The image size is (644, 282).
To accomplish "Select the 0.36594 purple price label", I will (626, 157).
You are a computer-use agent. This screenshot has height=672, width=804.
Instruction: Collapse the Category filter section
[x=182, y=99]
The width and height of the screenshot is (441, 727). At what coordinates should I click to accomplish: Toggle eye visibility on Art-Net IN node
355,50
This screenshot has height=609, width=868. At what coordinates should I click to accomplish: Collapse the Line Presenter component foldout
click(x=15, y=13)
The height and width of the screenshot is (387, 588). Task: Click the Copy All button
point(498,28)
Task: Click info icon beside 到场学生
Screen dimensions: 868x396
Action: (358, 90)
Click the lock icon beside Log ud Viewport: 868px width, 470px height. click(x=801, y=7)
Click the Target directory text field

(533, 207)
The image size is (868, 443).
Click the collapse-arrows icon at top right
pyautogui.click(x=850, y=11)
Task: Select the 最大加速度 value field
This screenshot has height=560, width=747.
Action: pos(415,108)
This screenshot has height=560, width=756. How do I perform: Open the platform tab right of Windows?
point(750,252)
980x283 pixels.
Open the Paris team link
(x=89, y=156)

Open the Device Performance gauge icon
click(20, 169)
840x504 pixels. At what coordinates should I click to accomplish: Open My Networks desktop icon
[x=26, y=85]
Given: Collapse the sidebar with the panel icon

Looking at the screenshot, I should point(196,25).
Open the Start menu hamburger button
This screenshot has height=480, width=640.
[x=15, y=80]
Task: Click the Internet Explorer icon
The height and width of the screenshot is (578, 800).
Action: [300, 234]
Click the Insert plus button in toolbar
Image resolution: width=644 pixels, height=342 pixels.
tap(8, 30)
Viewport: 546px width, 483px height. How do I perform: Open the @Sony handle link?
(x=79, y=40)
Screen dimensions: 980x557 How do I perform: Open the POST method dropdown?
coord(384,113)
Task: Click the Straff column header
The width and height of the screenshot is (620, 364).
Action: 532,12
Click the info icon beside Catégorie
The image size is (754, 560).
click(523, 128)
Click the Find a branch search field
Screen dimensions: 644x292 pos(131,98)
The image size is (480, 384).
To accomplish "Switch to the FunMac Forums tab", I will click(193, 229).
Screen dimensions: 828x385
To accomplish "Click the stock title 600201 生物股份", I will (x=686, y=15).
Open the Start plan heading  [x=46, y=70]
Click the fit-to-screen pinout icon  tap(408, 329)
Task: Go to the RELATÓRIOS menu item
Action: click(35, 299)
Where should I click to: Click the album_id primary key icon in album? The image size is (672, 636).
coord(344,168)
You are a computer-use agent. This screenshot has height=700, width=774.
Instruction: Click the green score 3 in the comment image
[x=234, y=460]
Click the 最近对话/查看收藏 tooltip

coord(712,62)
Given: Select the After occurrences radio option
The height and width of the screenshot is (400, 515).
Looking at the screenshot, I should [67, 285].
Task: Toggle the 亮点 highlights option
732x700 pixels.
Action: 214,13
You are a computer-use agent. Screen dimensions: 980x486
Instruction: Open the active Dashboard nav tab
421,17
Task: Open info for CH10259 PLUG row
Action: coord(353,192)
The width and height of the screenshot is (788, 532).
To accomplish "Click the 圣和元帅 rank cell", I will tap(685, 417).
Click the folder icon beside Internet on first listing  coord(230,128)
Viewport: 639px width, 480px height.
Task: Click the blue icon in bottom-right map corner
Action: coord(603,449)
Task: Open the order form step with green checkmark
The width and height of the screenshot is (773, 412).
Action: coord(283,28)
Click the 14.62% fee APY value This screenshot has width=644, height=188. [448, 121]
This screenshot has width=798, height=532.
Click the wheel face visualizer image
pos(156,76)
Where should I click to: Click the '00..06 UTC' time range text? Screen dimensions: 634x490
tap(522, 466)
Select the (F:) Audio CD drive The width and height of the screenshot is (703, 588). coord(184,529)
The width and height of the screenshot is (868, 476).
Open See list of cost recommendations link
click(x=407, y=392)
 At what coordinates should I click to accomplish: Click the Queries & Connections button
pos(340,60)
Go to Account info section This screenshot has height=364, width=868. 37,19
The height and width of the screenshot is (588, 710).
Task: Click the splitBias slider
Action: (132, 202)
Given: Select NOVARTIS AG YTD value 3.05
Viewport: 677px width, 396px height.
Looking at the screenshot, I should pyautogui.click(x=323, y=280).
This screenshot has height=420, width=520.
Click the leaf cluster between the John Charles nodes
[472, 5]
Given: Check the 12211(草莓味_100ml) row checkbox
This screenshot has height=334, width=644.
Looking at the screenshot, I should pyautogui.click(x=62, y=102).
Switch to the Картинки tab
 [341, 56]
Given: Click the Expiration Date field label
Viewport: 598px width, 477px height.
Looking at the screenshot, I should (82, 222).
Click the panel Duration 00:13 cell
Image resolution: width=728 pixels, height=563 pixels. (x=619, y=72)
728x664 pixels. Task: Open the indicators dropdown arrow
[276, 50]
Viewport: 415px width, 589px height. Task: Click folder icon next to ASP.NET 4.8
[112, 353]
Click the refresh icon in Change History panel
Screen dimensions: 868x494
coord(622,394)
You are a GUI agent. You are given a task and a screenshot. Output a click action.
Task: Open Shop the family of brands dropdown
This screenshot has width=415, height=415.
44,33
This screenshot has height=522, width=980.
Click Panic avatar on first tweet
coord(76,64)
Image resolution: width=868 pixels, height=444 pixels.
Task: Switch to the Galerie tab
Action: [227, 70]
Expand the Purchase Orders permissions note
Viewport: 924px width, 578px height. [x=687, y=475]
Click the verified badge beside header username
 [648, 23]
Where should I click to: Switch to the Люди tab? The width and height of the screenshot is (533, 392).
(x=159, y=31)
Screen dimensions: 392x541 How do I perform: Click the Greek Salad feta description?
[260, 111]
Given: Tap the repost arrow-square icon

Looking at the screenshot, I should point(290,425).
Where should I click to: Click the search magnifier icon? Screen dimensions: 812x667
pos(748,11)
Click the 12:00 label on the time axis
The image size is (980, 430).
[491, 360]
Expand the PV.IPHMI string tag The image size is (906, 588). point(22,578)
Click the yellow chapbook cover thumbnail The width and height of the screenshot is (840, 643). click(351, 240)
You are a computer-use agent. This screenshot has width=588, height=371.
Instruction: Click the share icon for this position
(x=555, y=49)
+++++
Scan the material for lines with the word "value", and copy each line you find.

▶ SOLUTION TO THE PROBLEM:
Task: Select the 最大加速度 value field
Click the 14.62% fee APY value This screenshot has width=644, height=188. [448, 121]
Given: Select NOVARTIS AG YTD value 3.05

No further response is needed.